Wednesday 17 January 2018

We must closely monitor sectarianism and racism evident within this administration

New York pupils protesting against Donald Trump on Tuesday. Photo: Getty
New York pupils protesting against Donald Trump on Tuesday. Photo: Getty

Niall Holohan

In keeping with the sentiments attributed to Winston Churchill, it is now widely accepted that those who don't learn the lessons of history will find to their cost that history will return to smack them in the face by repeating itself. This may well prove to be all too true in the wake of the election of President Donald J Trump as the most powerful man in the world.

Of all the world's leaders, it is only Pope Francis who, to the best of my knowledge, has had the courage to point out the resemblance of recent international developments to the history of Europe in the 1930s (I will ignore in this regard Mr Trump's own haranguing of the CIA for alleged Nazi-style behaviour).

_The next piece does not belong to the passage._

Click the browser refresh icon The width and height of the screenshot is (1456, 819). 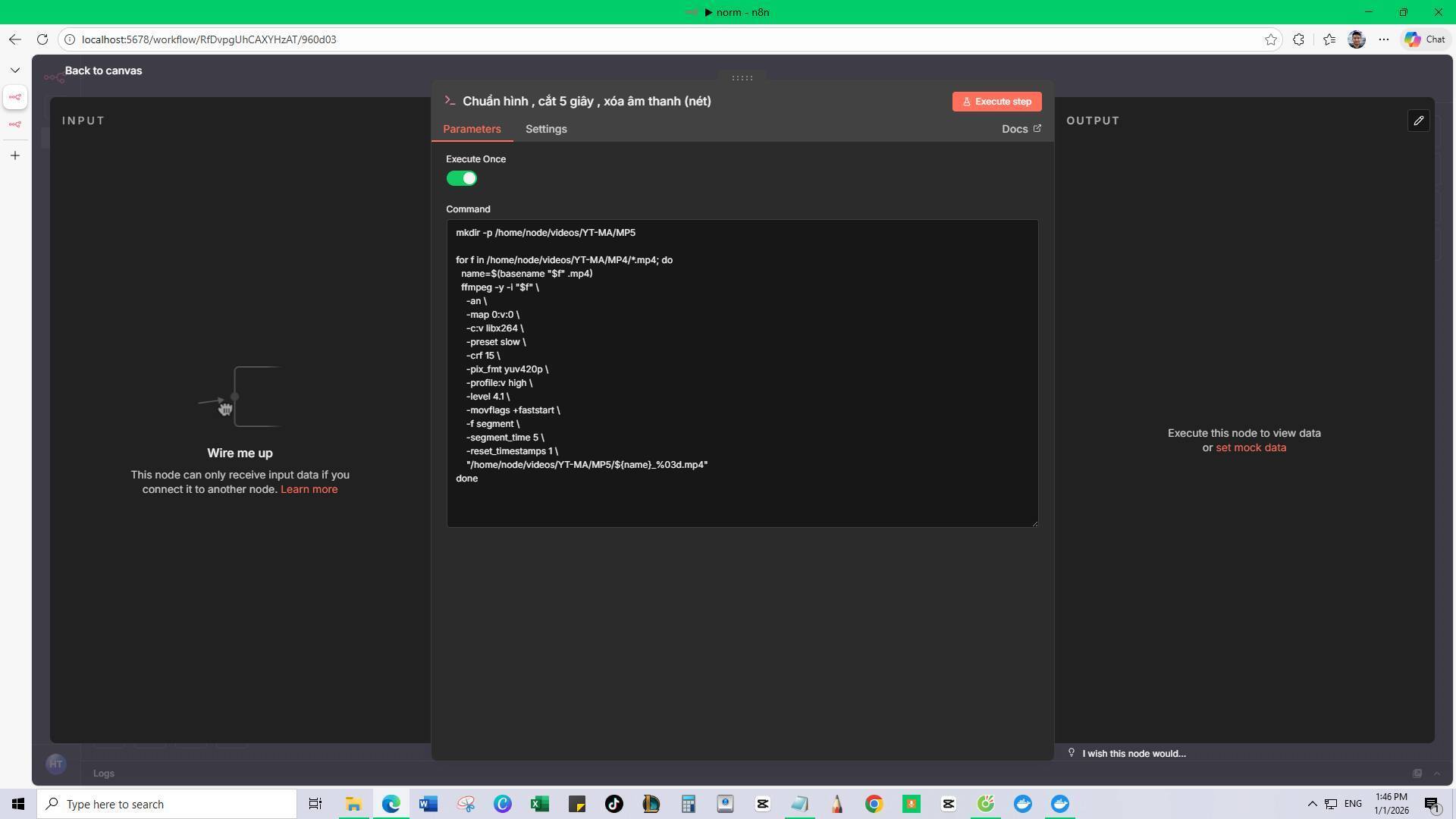(x=42, y=39)
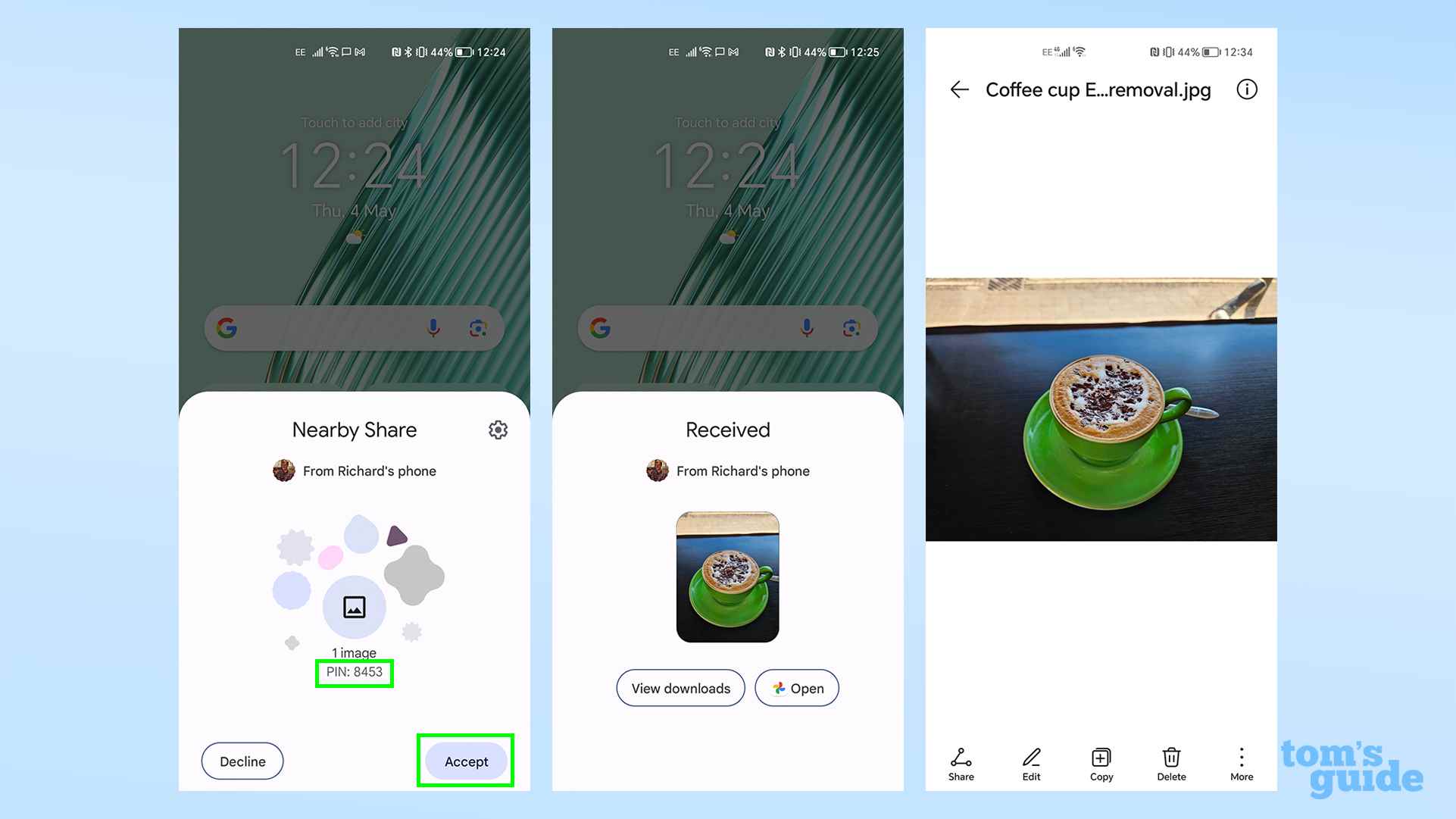Tap the More options icon (three dots)
Screen dimensions: 1456x819
pyautogui.click(x=1239, y=757)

To date, however, mention of the name Adolf Hitler has been studiously avoided.

Perhaps the most important similarity between today's world and that of the 1930s is the precarious economic situation. We are all aware of the effects of the Great Depression brought about by the Wall Street crash of 1929 and the resultant poverty, accompanied by huge levels of unemployment in Germany and elsewhere. Many of us now seem to be less conscious of the equally widespread effects of the international financial crisis that erupted in 2008.